To do -
Convert the items below into a JSON list of strings, one string for each line and with blank lines omitted. Leave the pictures out of the result.

Source items
* * * * * * * * *
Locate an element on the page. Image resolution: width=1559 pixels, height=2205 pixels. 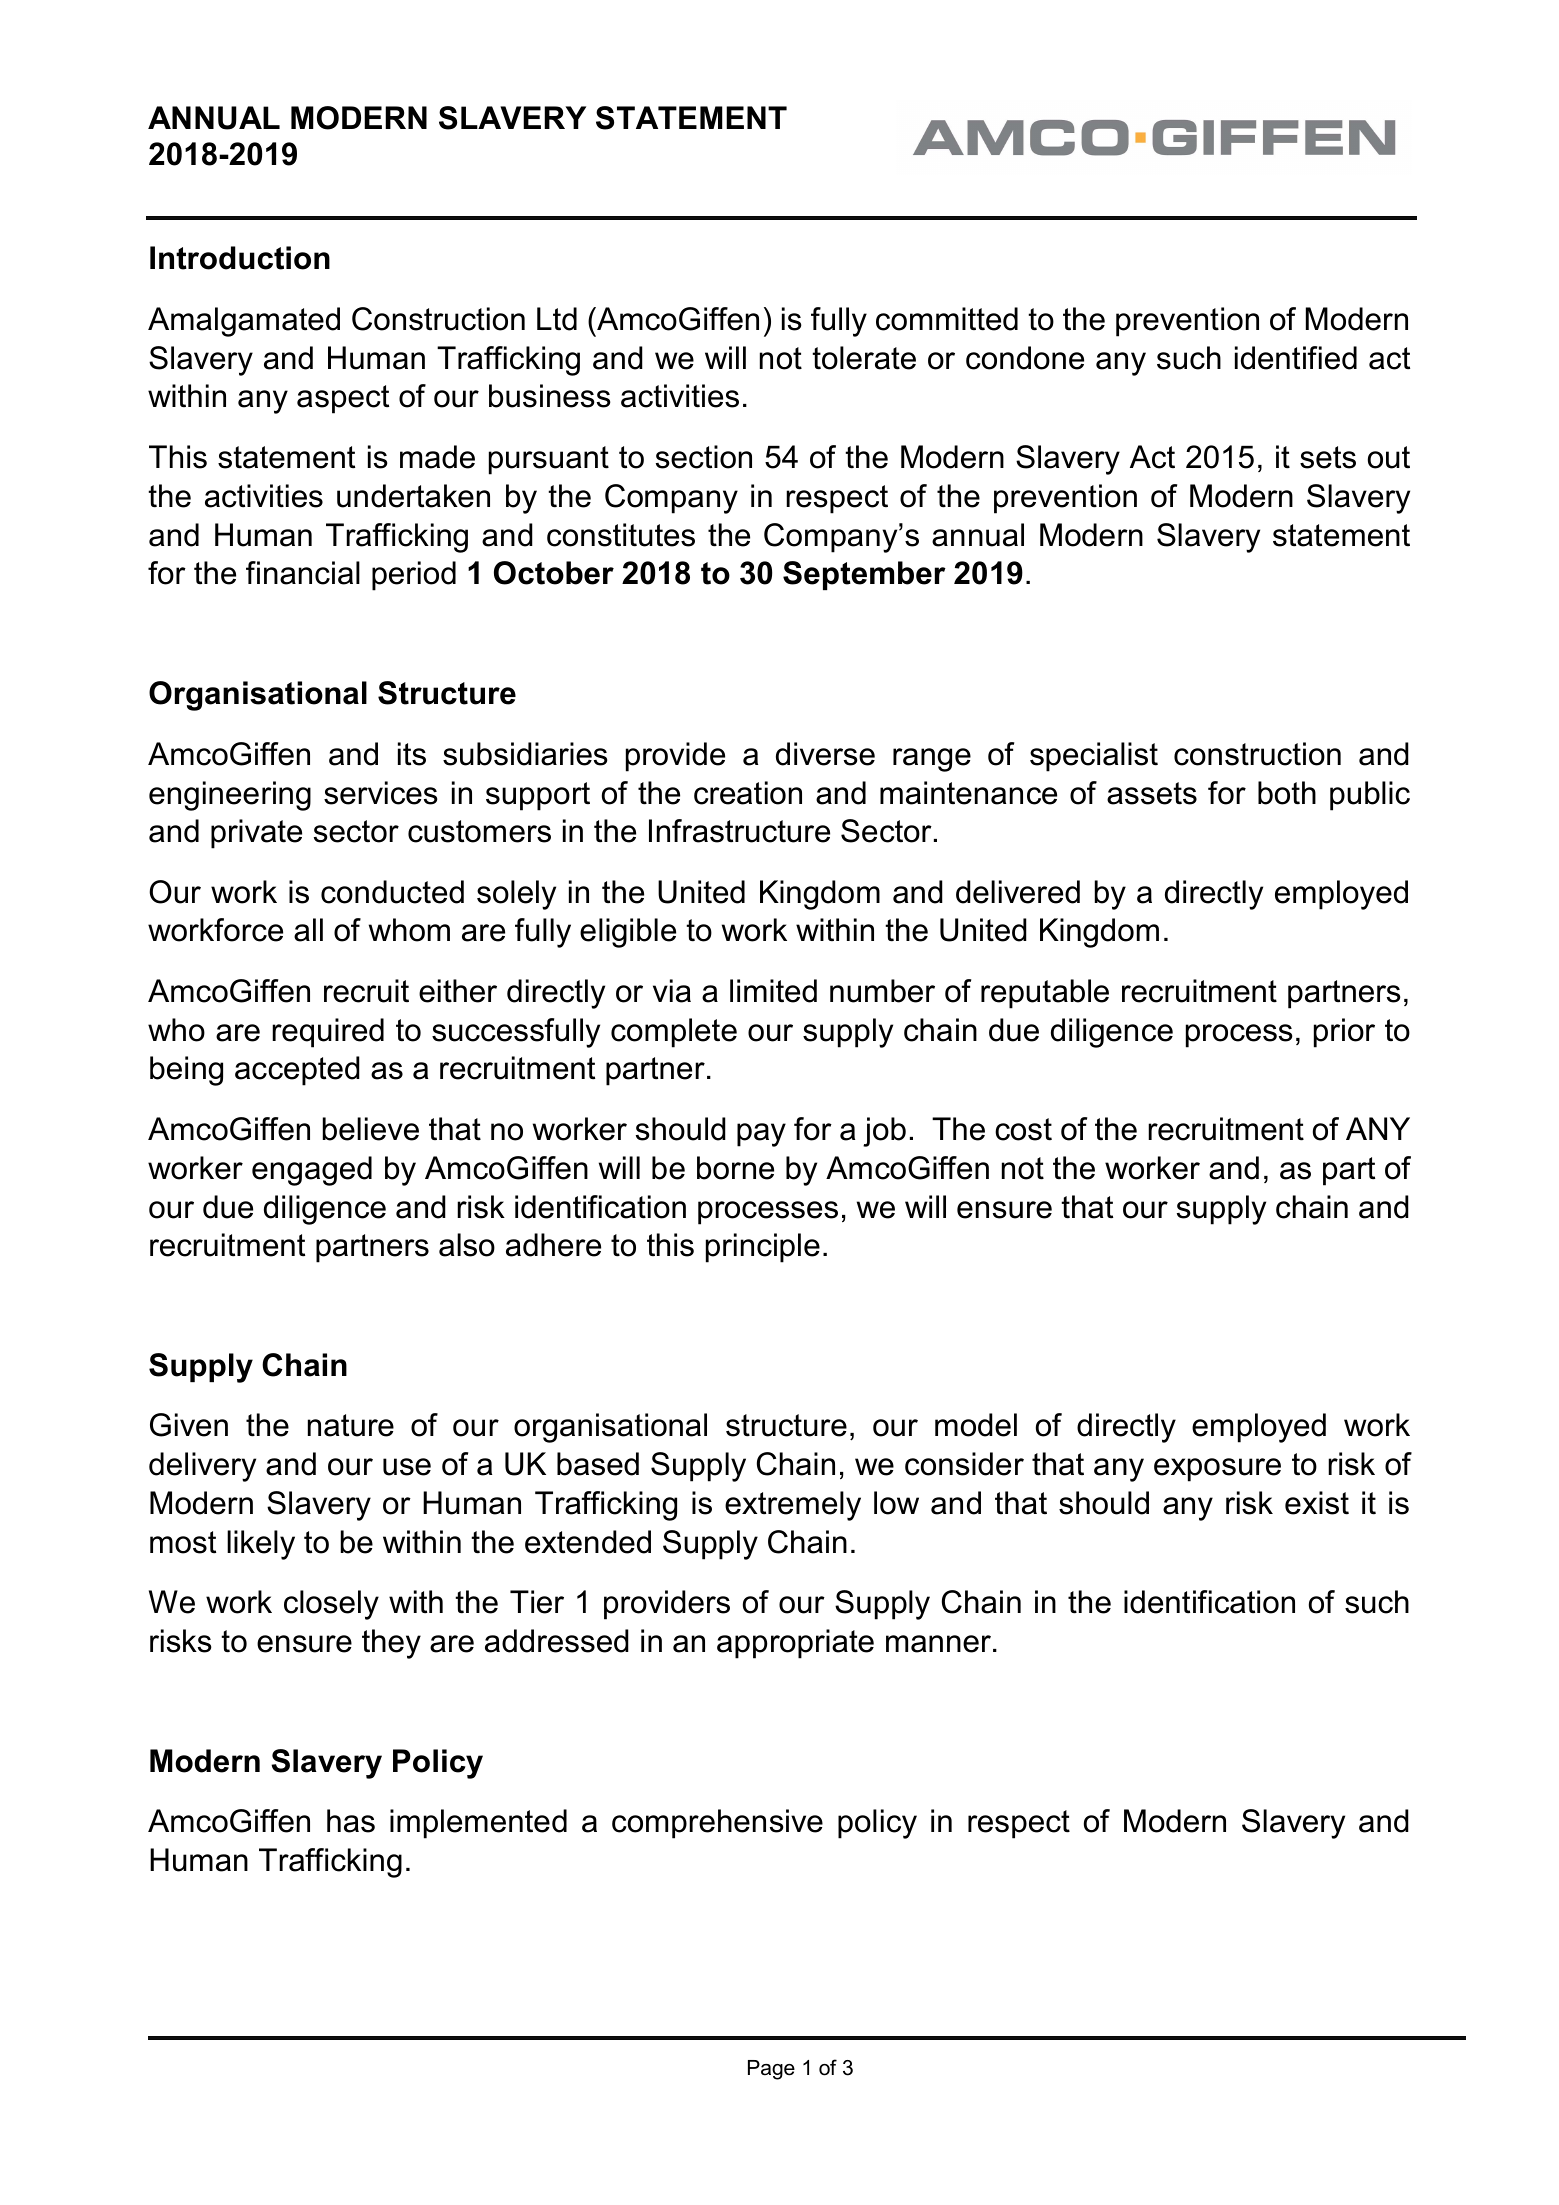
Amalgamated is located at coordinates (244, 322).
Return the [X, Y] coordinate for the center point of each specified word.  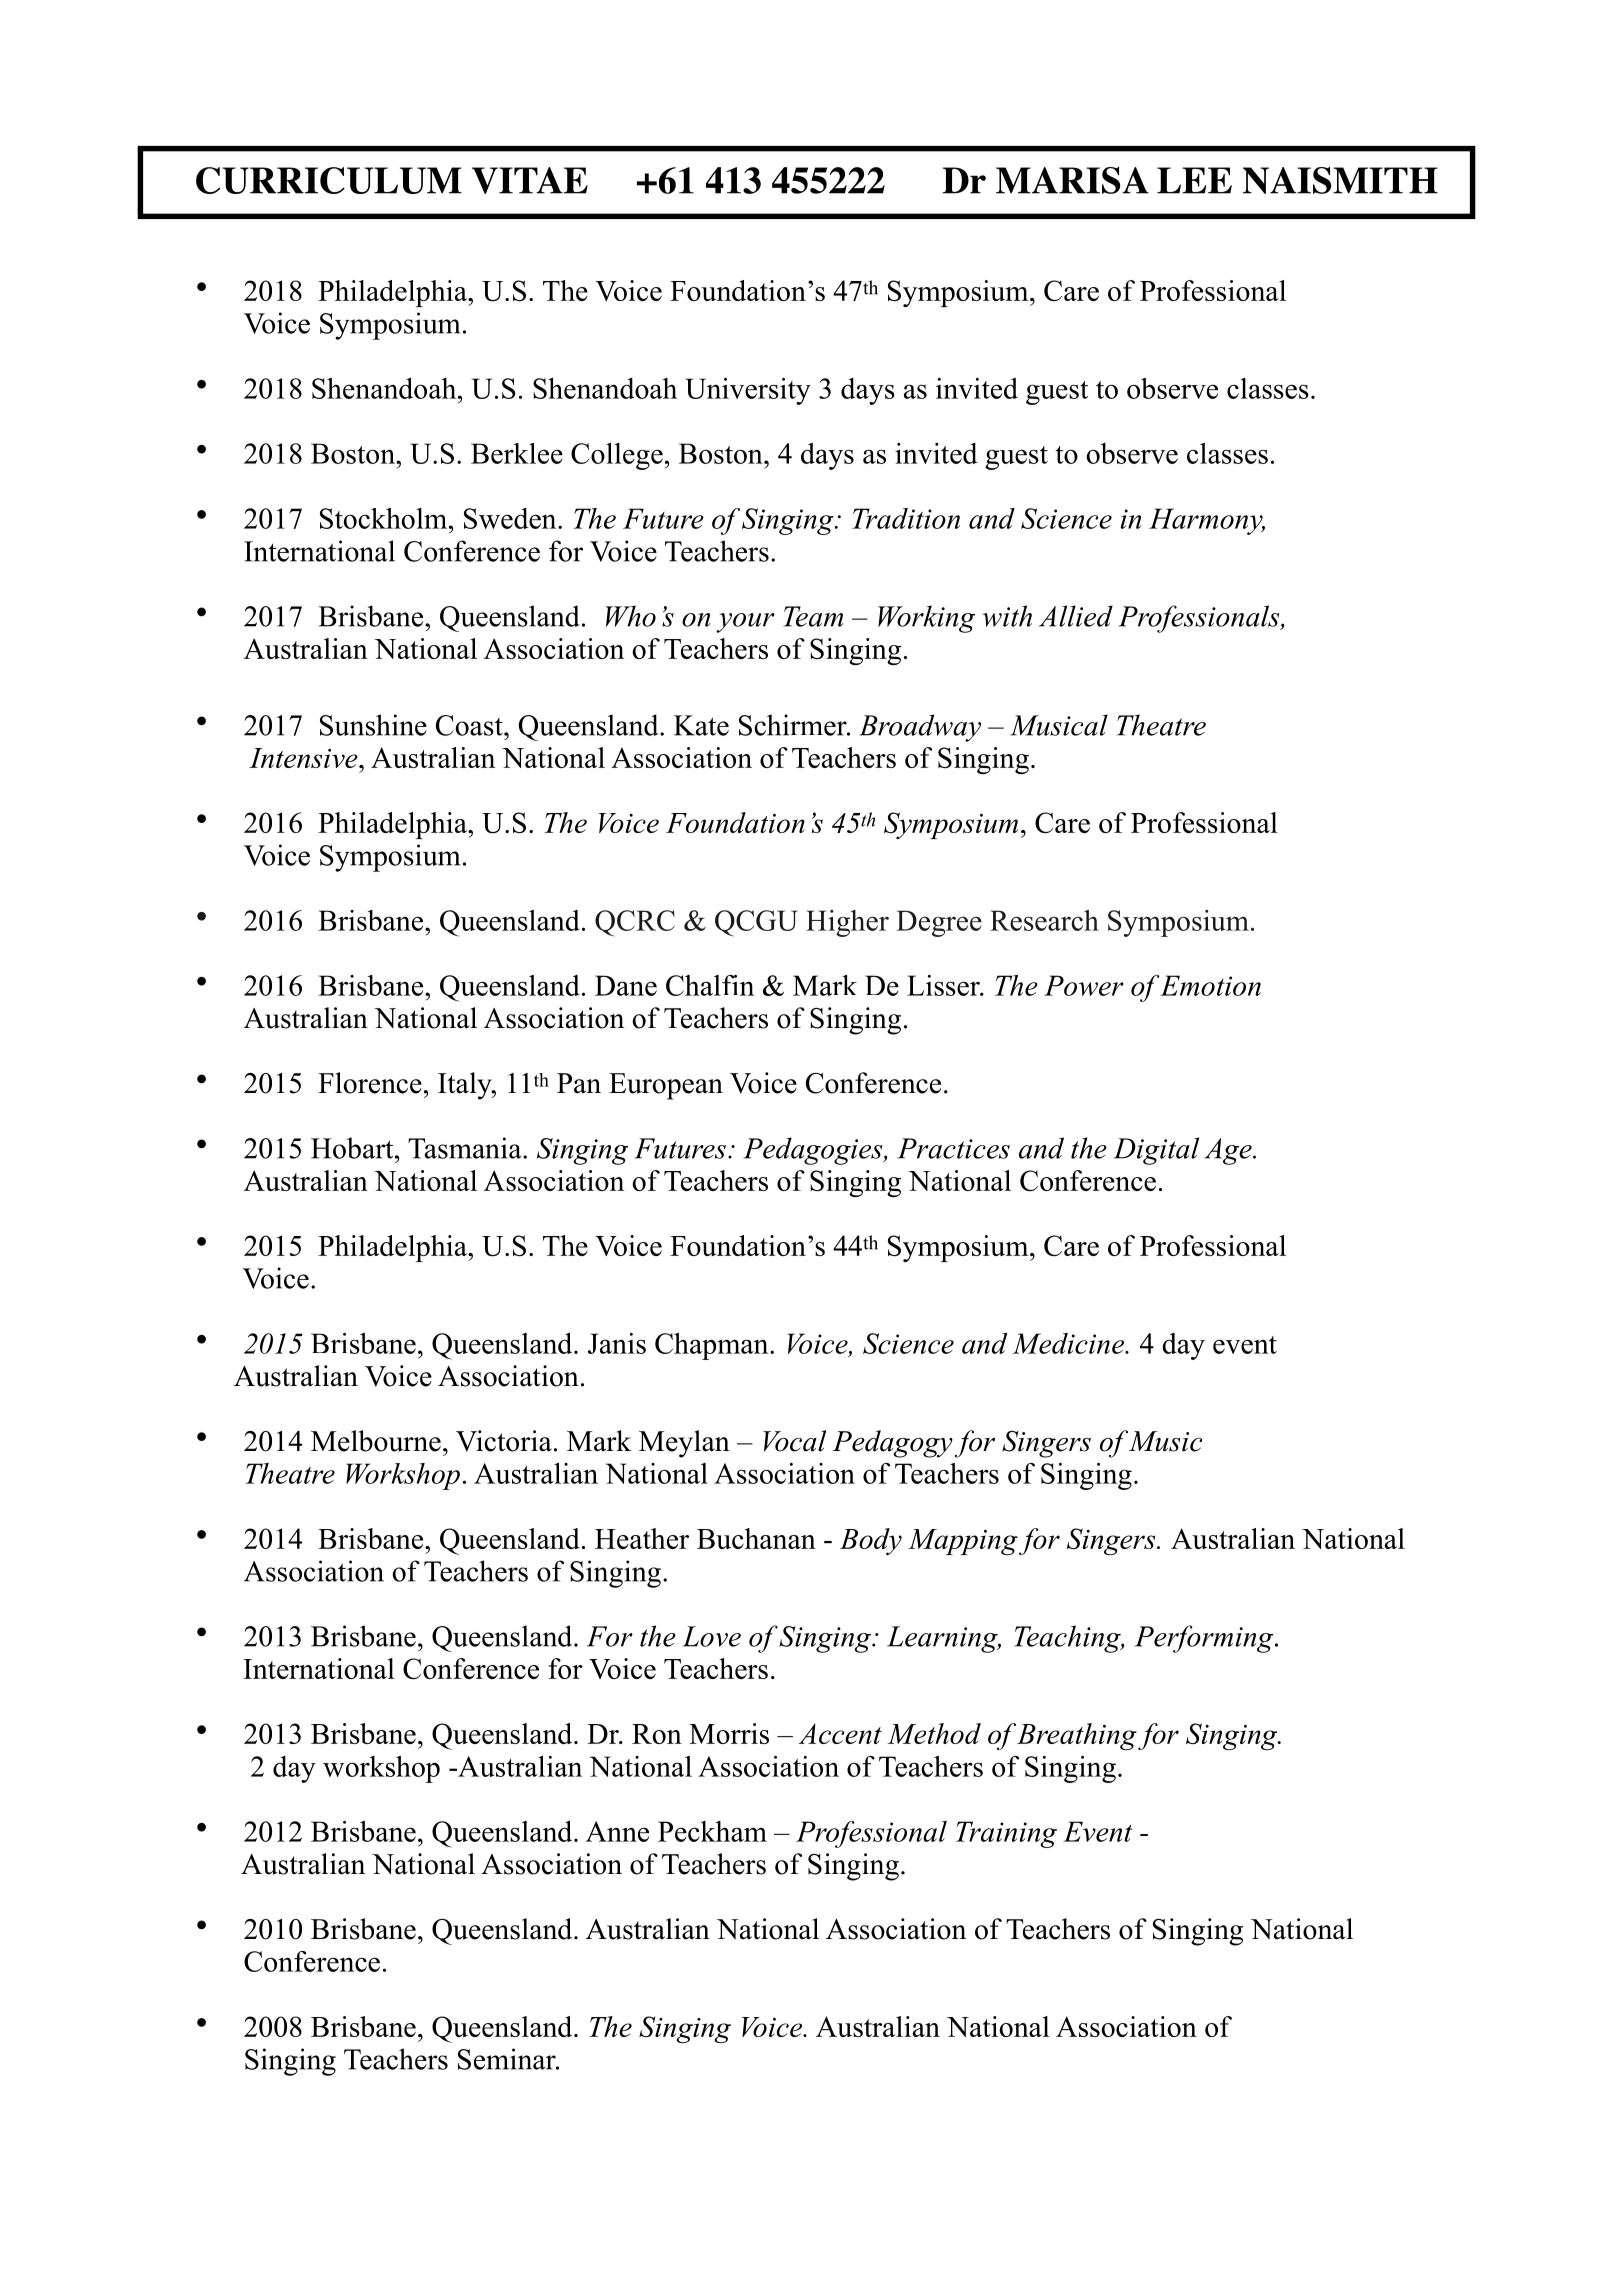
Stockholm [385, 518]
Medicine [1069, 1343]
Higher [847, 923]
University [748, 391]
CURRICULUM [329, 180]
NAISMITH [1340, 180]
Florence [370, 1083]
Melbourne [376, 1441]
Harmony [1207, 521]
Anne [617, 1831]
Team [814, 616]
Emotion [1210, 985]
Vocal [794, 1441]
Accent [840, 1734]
* * * * * * * * *
Full solution -
[
  "Locate an element on the page. Image resolution: width=1559 pixels, height=2205 pixels. ",
  "Amalgamated is located at coordinates (244, 322).",
  "Return the [X, Y] coordinate for the center point of each specified word.  ",
  "Stockholm [385, 518]",
  "Medicine [1069, 1343]",
  "Higher [847, 923]",
  "University [748, 391]",
  "CURRICULUM [329, 180]",
  "NAISMITH [1340, 180]",
  "Florence [370, 1083]",
  "Melbourne [376, 1441]",
  "Harmony [1207, 521]",
  "Anne [617, 1831]",
  "Team [814, 616]",
  "Emotion [1210, 985]",
  "Vocal [794, 1441]",
  "Accent [840, 1734]"
]